» **Activity**:
Exactly the lines from the one holding "The image size is (1495, 812)." to the end of the listing, both ends included, make up the expected answer.

━━━ Records to process

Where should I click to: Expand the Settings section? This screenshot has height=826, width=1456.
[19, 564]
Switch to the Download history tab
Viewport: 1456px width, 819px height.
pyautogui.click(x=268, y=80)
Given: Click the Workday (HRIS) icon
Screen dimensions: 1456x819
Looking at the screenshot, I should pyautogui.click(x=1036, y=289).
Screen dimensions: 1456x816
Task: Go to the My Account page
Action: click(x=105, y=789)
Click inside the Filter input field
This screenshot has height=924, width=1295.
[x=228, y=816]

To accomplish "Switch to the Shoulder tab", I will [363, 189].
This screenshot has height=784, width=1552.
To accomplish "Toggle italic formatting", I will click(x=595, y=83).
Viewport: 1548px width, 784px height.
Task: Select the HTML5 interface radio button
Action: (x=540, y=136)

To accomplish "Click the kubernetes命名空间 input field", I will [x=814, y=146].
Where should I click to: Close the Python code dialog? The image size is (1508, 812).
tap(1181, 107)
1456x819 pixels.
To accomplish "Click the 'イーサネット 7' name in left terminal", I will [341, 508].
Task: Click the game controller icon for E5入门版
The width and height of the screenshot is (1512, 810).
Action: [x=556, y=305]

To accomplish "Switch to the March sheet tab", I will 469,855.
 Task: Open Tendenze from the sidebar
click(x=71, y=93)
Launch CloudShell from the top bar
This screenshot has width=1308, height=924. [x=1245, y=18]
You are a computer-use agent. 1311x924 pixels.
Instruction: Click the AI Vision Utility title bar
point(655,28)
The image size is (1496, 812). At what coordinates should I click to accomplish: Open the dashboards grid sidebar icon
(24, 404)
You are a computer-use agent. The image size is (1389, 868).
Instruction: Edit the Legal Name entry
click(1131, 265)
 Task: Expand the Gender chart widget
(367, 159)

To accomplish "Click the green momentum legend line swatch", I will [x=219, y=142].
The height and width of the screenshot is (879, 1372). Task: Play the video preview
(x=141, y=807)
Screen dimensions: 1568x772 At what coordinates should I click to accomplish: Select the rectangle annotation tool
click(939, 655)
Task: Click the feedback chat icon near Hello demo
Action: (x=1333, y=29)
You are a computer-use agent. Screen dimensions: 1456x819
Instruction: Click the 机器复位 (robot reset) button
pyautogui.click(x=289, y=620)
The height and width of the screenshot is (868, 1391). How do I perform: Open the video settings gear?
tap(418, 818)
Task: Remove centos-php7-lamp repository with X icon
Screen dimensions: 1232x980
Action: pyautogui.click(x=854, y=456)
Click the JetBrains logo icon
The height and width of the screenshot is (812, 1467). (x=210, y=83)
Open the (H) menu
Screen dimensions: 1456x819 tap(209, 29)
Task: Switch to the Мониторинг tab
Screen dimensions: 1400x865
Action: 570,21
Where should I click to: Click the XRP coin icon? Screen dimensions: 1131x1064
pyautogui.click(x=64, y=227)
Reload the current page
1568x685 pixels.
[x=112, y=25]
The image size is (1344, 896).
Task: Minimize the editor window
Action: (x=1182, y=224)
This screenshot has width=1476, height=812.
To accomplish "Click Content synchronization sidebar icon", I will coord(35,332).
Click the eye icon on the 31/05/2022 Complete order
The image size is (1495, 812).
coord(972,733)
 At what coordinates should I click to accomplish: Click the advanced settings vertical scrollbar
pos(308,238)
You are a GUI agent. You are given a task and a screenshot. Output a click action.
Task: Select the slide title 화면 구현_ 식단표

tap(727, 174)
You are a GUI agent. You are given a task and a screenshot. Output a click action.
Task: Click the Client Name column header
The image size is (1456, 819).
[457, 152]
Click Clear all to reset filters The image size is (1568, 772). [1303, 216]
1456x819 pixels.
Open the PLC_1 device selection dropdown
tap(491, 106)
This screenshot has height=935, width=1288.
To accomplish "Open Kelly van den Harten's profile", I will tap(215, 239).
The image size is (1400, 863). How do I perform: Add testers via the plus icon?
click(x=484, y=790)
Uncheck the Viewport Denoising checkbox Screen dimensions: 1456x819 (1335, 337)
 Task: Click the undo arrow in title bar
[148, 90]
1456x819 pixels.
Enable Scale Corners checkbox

━━━━━━

» **Answer to the exercise**:
The image size is (1495, 812).
coord(972,733)
 At what coordinates should I click to accomplish: Click the advanced settings vertical scrollbar
pos(308,238)
You are a GUI agent. You are given a task and a screenshot. Output a click action.
Task: Select the slide title 화면 구현_ 식단표

tap(727, 174)
You are a GUI agent. You are given a task and a screenshot. Output a click action.
Task: Click the Client Name column header
The image size is (1456, 819).
[457, 152]
Click Clear all to reset filters The image size is (1568, 772). [1303, 216]
1456x819 pixels.
Open the PLC_1 device selection dropdown
tap(491, 106)
This screenshot has height=935, width=1288.
To accomplish "Open Kelly van den Harten's profile", I will tap(215, 239).
The image size is (1400, 863). How do I perform: Add testers via the plus icon?
click(x=484, y=790)
Uncheck the Viewport Denoising checkbox Screen dimensions: 1456x819 (1335, 337)
 Task: Click the undo arrow in title bar
[148, 90]
1456x819 pixels.
Enable Scale Corners checkbox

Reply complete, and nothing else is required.